MITF regulates PEDF expression in melanoma cell lines. (A) Transduction efficiency of 501mel melanoma cell line after infection with non-silencing (shNS) or shRNA^mir to MITF (shMITF) lentivirus at multiplicity of infection (MOI) of 100. Fluorescence images (10x magnification) show more than 90% GFP-positive cells. (B) Quantitative RT-PCR of PEDF, MITF and TYR mRNA levels in 501mel-shNS and 501mel-shMITF melanoma cell lines. PEDF, MITF and TYR mRNA levels are shown relative to control shNS cells after normalization to GAPDH mRNA levels. Bars represent average +/- standard deviation (SD), and statistical significance was determined by Student’s test (***, P < 0.001; ****P < 0.0001). (C) Western blot analysis of extracellular PEDF (PEDF_e) protein levels in concentrated conditioned medium (CM), intracellular PEDF (PEDF_i) and MITF protein levels in whole-cell extracts from 501mel-shNS and 501mel-shMITF melanoma cell lines. β–tubulin was used as loading control. (D) Transduction efficiency of WM278 melanoma cell line after infection with control (pCDH) and pCDH-HA-MITF (MITF) lentivirus at 100 MOI. Fluorescence images (10x magnification) show more than 90% GFP-positive cells. (E) Quantitative RT-PCR of PEDF, MITF and TYR mRNA levels in WM278-pCDH and WM278-MITF melanoma cell lines. PEDF, MITF and TYR mRNA levels are shown relative to control pCDH cells after normalization to 18s rRNA levels.
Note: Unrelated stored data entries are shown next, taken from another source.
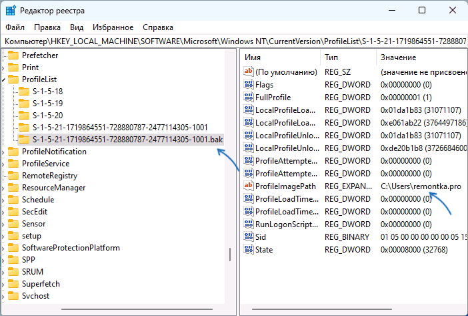Open the Избранное menu
Image resolution: width=468 pixels, height=316 pixels.
[x=113, y=27]
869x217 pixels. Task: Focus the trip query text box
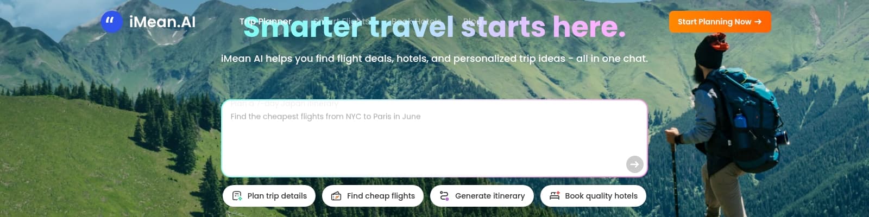point(435,138)
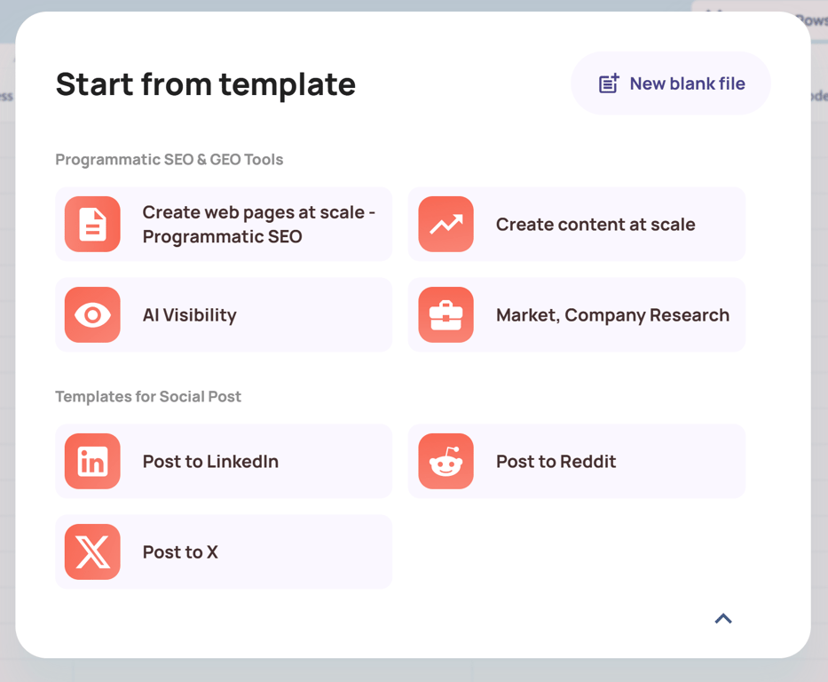The width and height of the screenshot is (828, 682).
Task: Select the Post to Reddit template
Action: pos(556,462)
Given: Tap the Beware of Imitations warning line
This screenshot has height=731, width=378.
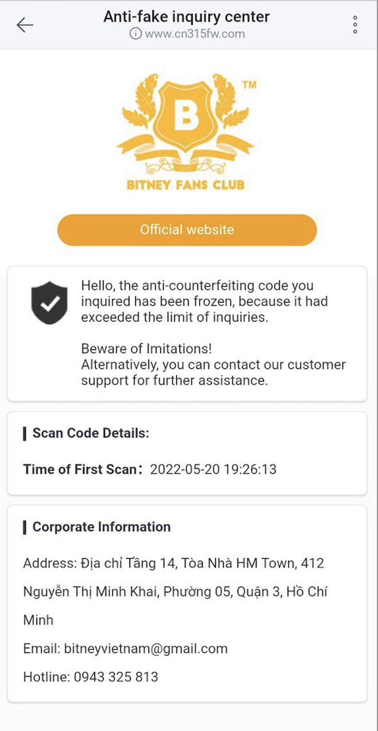Looking at the screenshot, I should pyautogui.click(x=147, y=349).
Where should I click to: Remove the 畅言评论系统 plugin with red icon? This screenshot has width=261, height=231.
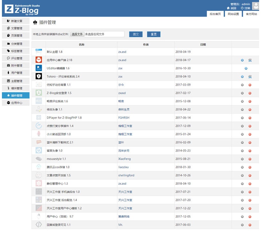click(250, 101)
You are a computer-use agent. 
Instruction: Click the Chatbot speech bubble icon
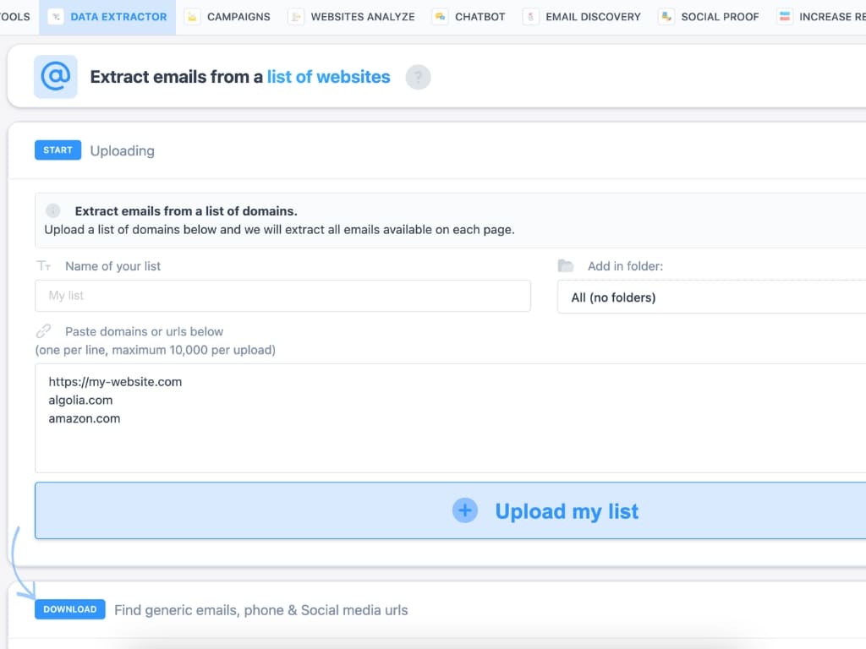point(440,17)
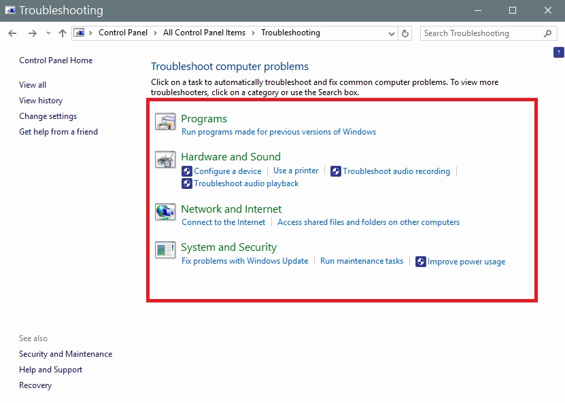Click the blue help question mark icon
Viewport: 565px width, 403px height.
[559, 52]
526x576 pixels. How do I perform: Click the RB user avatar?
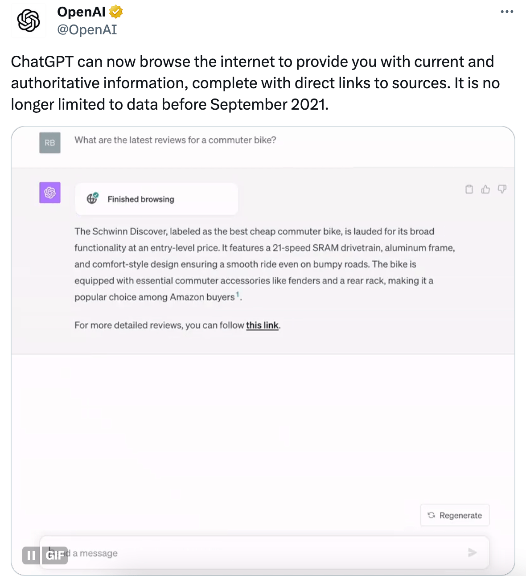click(49, 143)
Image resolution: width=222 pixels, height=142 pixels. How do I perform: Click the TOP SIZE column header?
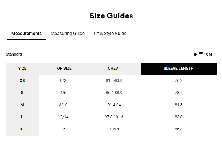coord(63,69)
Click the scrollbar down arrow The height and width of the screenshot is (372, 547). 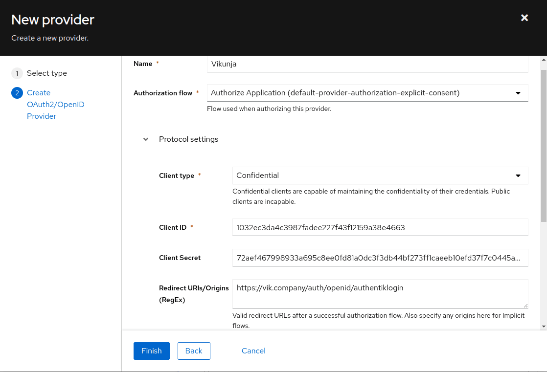point(544,326)
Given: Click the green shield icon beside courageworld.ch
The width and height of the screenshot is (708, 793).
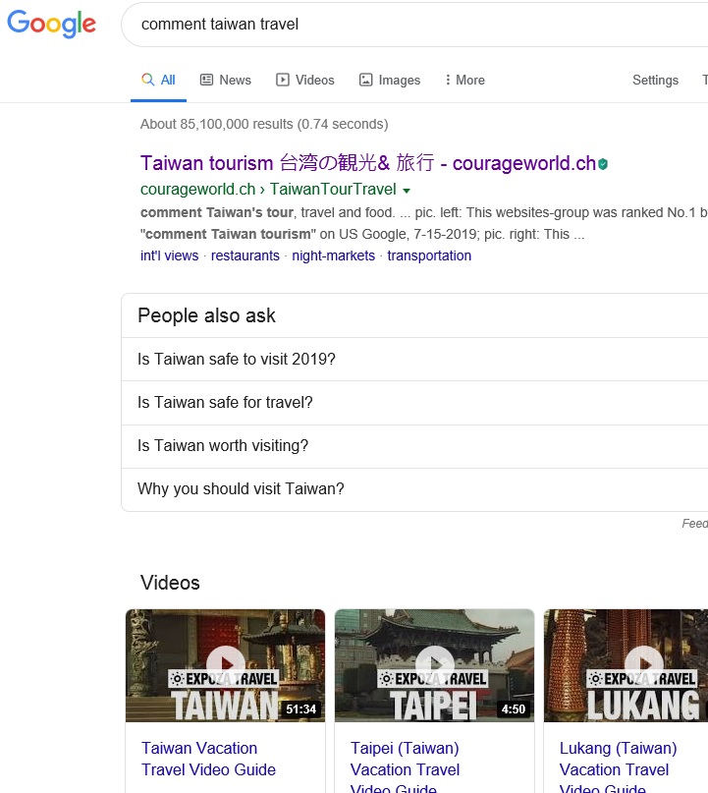Looking at the screenshot, I should [603, 164].
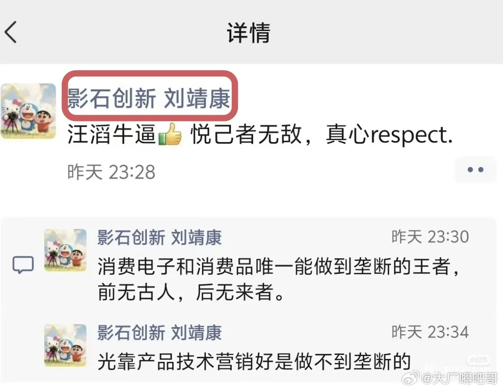This screenshot has height=390, width=503.
Task: Tap avatar of the 23:30 comment
Action: [65, 250]
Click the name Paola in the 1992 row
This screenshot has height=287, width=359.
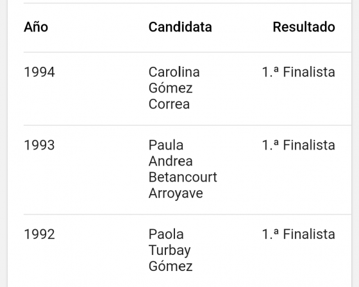coord(166,234)
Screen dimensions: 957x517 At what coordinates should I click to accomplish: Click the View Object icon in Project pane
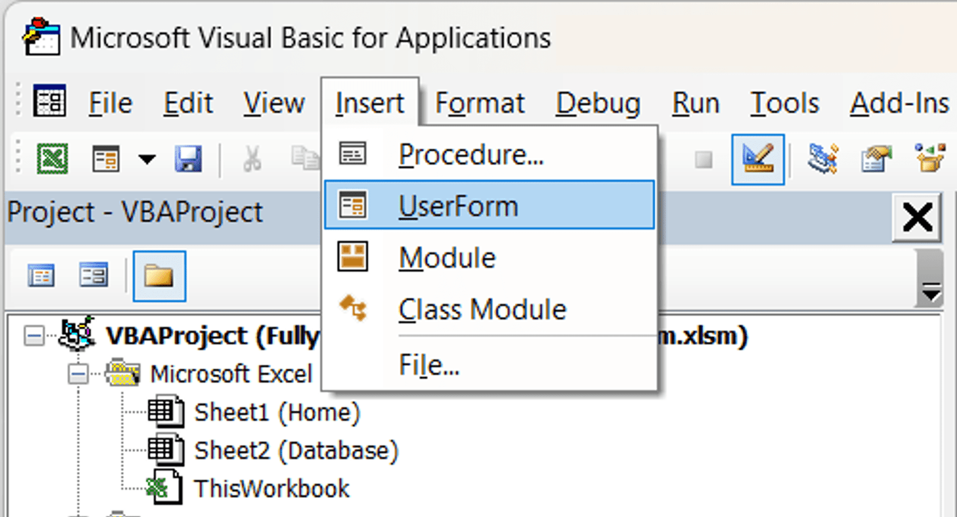click(x=93, y=275)
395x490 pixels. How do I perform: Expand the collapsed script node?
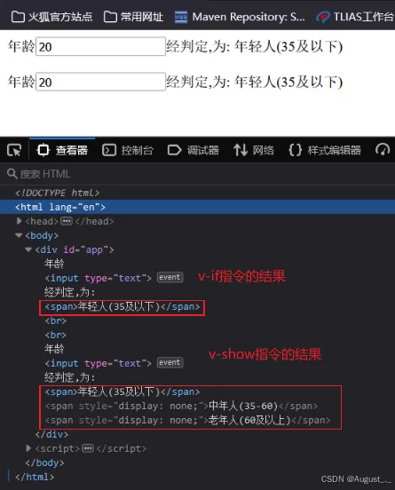point(28,448)
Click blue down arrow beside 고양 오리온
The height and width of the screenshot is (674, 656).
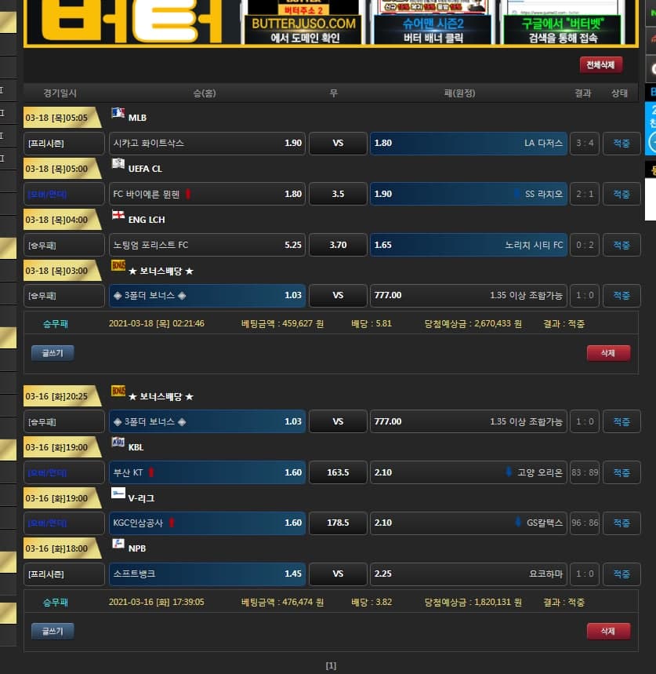[x=509, y=472]
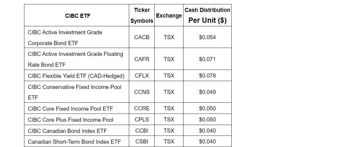337x147 pixels.
Task: Click the CIBC ETF column header
Action: click(77, 16)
Bars represent average +/- SD, and statistical significance was determined by Student’s test (**P < 0.01). (F) Western blot analysis of PEDF_e protein levels (PEDF band indicated by an arrow) in direct conditioned medium (left), MITF and HA-tag protein levels (right) in whole-cell extracts from WM278-pCDH, WM278-MITF and 501mel melanoma cell lines. β–actin was used as loading control.